A wide variety of drugs have been used to study apoptosis using VSMC cell cultures. Thapsigargin is an inhibitor of an adenosine triphosphate (ATP)-gated calcium pump controlling the influx of calcium from the cytosol to the endoplasmic reticulum (7). Thapsigargin has been widely used to induce apoptosis in different cell types (8-12). However, to our knowledge, there are no reports concerning the ability of thapsigargin to promote apoptosis in human VSMCs. The aim of the present work was to determine whether thapsigargin is able to induce apoptosis in human VSMCs and therefore if this drug can be used as a model of apoptosis in this cell type.
MATERIALS AND METHODS
VSMC cultures were obtained from the aortas of three organ donors (age, 37 ± 3 years). In brief, the aortic fragments were cleaned free of the adventitia layer, and the endothelium was removed by gently rubbing the lumen of the vessel. Afterward, the fragments were cut into small pieces and incubated for 90 min in Dulbecco's Modified Eagle Medium (DMEM) containing 0.1% bovine serum albumin and 4 mg/ml collagenase (Type II; Sigma, St. Louis, MO, U.S.A.). At the end of the incubation, the resulting cell suspension was washed twice with fresh DMEM, resuspended in DMEM containing 10% fetal calf serum (FCS), 100 μg/ml streptomycin, 100 U/ml penicillin, and 2.5 μg/ml amphotericin B (Sigma), and plated onto 25-cm2 culture flasks. Cells were characterized as smooth muscle based on (a), morphologic criteria: cells were spindle-shaped and showed a typical "hill and valley" pattern when postconfluent, and (b), indirect immunofluorescence staining for α-smooth muscle actin, as previously described by others (13). At confluence, cells were passaged using a solution containing 0.02% EDTA: 0.05% trypsin and split in a 1:2 ratio. In the present study, cells were used between passages two and six.

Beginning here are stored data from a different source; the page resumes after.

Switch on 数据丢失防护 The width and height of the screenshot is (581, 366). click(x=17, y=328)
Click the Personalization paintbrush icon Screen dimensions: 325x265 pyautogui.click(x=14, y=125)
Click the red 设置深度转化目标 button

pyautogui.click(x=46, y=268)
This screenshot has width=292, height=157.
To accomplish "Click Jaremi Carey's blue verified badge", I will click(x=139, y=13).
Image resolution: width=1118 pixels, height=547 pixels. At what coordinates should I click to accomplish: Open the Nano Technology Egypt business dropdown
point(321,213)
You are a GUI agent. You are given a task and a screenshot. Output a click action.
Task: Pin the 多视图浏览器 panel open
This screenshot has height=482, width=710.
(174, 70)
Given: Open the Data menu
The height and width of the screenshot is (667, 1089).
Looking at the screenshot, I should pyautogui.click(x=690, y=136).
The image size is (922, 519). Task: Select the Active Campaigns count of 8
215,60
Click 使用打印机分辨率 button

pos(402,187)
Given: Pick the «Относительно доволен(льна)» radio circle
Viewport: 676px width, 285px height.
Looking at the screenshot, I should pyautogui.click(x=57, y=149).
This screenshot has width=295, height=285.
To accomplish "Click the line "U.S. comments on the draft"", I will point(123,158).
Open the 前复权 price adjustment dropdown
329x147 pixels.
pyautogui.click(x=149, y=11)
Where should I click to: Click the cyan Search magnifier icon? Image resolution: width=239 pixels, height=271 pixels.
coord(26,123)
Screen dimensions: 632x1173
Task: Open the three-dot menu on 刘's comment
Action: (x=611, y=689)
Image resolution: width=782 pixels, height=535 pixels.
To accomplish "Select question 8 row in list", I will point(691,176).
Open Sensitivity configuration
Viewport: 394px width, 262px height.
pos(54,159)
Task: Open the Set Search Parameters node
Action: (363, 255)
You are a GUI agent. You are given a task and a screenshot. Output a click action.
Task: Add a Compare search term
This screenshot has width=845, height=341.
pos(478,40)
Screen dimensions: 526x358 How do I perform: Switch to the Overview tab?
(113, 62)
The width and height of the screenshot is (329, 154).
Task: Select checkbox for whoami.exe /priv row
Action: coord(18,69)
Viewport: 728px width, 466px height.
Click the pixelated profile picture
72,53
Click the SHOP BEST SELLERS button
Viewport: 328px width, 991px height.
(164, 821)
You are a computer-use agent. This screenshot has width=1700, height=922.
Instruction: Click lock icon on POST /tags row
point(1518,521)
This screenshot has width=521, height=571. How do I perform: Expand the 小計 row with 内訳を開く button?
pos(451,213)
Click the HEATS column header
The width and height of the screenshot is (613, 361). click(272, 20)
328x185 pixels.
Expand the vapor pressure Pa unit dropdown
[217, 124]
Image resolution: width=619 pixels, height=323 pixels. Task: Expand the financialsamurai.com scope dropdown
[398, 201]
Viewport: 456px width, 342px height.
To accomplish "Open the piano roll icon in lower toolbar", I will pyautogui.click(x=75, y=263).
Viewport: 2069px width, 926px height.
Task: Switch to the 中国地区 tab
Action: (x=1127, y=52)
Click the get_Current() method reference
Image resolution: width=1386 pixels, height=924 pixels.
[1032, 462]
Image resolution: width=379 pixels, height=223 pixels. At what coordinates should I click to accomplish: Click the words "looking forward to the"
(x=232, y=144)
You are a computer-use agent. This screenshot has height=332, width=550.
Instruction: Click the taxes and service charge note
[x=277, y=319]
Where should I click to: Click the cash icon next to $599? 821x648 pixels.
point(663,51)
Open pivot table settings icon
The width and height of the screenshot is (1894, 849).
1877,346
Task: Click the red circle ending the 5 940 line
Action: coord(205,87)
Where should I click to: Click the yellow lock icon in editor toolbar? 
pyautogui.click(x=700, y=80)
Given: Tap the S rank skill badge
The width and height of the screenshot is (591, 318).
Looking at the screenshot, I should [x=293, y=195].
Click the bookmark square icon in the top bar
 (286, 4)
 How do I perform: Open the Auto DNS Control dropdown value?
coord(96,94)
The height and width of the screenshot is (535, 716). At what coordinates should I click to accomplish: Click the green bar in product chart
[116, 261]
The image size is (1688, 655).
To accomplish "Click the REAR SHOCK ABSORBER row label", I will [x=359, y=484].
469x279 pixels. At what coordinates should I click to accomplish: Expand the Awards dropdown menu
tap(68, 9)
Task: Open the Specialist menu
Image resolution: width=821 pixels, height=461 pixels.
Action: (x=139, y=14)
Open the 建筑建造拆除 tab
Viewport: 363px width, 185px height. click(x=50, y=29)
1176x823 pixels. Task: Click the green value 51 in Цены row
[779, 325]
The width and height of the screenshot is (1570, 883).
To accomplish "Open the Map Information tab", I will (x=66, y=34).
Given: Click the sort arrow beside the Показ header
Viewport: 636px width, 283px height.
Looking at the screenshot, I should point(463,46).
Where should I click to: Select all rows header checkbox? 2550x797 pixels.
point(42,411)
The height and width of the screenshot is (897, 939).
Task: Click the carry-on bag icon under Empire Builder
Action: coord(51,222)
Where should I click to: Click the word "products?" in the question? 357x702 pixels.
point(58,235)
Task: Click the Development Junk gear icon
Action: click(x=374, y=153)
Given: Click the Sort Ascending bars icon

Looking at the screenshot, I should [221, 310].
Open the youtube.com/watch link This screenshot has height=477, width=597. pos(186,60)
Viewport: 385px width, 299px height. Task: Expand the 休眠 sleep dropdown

Chromatin binding dye staining
For experiments, HVSMCs were plated onto 24-well culture plates in DMEM containing 10% FCS. After cell attachment, medium was switched to DMEM containing 0.5% FCS. When confluent, HVSMCs were treated with different concentrations of thapsigargin for 60 min. Afterward, the medium was removed and replaced by fresh DMEM containing 0.5% FCS. At different time points, differential chromatin staining was performed, as previously described by others (14). In brief, chromatin binding dyes Hoescht 33342 (5 μM) and propidium iodide (1 μM; Molecular Probes, Leiden, The Netherlands) were added to cell cultures for 30 min. Hoescht 33342 is membrane permeant, whereas propidium iodide penetrates only into cells with disrupted plasma membrane. Afterward, HVSMCs were collected, centrifuged, and the cell pellet was resuspended in FCS-containing medium. Cell nuclei were observed using an epifluorescence microscope (Eclipse TE300; Nikon, Tokyo, Japan) at ×40 magnification. For every treatment, 1,000 nuclei from randomly selected microscopic fields were counted by a blinded observer.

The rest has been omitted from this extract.